* _What is needed_
Copy, from the data below, every line that has "cell" in it.

───── Supplied information ─────

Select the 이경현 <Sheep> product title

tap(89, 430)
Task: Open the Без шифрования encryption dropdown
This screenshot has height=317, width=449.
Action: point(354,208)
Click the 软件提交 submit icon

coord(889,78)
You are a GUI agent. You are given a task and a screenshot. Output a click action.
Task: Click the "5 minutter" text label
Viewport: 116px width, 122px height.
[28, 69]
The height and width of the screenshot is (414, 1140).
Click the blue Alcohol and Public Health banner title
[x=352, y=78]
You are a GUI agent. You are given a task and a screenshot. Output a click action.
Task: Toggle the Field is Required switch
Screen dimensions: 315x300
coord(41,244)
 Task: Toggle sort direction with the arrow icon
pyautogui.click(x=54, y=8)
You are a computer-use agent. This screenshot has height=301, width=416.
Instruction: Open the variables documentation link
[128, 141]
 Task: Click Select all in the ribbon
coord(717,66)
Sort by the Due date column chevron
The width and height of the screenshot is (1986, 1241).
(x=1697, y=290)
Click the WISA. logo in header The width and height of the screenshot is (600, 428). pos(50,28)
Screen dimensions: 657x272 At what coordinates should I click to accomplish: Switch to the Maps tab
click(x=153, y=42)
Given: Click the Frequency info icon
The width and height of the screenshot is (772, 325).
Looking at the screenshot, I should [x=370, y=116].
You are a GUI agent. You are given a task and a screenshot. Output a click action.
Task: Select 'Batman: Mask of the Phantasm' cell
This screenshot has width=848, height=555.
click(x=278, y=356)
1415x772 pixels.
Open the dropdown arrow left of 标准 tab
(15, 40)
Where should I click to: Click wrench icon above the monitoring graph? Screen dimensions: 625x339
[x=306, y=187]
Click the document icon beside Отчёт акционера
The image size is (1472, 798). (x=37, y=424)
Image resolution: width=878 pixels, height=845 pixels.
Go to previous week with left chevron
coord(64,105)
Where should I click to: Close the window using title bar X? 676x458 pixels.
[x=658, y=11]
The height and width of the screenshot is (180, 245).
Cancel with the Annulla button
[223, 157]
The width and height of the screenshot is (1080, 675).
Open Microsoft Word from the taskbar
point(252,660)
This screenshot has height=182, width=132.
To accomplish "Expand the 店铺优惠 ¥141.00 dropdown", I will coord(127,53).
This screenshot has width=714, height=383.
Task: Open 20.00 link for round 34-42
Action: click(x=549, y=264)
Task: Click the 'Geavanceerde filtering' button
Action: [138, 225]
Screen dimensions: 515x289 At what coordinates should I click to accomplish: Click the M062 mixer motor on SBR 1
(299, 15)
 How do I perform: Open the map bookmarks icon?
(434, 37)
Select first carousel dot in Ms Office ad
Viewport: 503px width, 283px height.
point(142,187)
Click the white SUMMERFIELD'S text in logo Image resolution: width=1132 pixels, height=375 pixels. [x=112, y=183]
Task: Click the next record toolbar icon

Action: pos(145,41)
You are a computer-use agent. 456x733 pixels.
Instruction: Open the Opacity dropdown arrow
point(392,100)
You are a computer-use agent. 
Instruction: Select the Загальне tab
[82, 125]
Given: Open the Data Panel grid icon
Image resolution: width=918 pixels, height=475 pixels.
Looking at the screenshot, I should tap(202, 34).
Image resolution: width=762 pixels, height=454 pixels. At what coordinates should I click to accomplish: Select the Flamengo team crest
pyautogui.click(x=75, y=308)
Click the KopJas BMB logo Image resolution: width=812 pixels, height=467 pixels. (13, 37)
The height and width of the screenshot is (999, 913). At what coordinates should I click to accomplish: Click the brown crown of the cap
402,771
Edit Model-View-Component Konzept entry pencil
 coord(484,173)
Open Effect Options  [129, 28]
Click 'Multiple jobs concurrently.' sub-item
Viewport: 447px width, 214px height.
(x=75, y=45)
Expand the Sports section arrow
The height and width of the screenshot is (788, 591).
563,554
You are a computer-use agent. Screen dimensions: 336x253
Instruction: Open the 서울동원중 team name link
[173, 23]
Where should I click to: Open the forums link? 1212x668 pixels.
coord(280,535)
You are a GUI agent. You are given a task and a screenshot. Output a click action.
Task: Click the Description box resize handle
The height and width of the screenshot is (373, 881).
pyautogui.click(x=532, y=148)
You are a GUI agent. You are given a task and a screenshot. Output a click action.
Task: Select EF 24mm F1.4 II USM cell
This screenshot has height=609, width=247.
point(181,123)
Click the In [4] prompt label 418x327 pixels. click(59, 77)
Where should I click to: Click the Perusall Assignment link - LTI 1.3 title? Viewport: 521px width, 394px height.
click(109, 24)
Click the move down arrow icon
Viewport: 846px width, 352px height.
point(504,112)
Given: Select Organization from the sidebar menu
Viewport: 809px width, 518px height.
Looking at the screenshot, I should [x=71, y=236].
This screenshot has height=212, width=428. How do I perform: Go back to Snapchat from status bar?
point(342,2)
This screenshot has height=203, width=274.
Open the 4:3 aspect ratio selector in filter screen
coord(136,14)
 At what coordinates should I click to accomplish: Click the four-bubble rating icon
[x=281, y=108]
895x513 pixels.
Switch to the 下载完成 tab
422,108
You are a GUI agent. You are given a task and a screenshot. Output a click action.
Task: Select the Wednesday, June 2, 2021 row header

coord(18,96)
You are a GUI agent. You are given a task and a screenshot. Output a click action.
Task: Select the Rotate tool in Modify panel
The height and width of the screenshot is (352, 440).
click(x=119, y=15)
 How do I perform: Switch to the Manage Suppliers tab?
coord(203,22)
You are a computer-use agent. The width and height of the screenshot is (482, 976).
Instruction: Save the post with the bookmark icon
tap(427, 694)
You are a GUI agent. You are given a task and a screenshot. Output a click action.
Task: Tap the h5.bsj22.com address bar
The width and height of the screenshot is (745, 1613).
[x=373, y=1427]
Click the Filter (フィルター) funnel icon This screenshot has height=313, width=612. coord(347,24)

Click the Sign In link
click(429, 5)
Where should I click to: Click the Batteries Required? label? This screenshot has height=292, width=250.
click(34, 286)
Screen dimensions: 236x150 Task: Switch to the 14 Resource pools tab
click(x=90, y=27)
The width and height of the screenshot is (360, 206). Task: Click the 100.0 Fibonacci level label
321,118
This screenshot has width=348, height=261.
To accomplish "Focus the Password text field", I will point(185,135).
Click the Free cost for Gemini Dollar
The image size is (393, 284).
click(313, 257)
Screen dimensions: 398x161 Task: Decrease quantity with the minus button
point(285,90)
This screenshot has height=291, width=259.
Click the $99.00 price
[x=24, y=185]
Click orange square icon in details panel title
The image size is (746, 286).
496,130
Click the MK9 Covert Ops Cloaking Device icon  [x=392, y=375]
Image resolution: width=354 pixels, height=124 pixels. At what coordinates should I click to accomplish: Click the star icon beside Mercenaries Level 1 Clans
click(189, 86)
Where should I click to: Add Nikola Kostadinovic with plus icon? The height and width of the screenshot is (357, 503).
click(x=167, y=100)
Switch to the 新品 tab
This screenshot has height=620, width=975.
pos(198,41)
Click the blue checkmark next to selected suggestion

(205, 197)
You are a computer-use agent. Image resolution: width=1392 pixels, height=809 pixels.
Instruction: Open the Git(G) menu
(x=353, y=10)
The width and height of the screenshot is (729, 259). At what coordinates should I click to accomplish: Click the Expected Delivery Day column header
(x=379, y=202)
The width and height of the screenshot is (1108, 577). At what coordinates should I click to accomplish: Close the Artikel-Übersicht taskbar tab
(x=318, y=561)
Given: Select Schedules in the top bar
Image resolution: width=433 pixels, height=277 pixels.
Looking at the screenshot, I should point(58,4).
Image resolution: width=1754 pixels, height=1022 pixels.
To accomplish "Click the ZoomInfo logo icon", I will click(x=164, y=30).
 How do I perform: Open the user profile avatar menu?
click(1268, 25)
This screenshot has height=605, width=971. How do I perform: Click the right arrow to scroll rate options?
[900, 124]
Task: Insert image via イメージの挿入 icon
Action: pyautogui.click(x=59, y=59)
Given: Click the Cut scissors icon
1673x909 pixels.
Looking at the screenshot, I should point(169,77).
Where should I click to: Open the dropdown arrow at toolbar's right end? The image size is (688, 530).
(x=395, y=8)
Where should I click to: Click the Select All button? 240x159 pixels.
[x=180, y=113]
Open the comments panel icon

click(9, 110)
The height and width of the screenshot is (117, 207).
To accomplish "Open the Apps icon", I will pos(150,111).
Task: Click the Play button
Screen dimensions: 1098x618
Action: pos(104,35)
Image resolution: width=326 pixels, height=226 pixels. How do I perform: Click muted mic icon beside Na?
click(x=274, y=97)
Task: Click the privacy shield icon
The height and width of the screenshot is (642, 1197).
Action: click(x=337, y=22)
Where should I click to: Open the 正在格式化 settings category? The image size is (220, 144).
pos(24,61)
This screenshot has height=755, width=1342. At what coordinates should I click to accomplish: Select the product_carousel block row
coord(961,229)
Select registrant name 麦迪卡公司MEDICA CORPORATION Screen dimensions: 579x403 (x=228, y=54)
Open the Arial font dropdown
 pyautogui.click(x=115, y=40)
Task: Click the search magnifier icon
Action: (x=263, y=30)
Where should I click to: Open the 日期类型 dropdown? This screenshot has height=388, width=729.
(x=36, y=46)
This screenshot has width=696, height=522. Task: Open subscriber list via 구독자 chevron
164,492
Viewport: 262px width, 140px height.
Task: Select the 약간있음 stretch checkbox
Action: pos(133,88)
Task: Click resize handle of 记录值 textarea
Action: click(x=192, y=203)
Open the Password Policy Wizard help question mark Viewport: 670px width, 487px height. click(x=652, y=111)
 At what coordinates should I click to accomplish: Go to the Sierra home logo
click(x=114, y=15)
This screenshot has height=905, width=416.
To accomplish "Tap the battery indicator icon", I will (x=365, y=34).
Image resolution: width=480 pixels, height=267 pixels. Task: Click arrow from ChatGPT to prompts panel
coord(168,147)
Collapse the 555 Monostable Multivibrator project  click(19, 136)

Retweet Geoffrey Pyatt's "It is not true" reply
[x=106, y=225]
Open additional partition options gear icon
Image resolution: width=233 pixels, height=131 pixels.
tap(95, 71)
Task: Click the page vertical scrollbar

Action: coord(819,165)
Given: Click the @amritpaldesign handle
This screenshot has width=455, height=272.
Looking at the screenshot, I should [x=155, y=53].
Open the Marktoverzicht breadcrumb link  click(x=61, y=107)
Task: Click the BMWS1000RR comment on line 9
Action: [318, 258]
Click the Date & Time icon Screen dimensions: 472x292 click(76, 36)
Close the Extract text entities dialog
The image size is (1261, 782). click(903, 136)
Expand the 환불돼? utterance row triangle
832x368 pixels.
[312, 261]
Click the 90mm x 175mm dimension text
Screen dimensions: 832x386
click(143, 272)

─────

* _Response below_
Task: Select 'Batman: Mask of the Phantasm' cell
Task: Select EF 24mm F1.4 II USM cell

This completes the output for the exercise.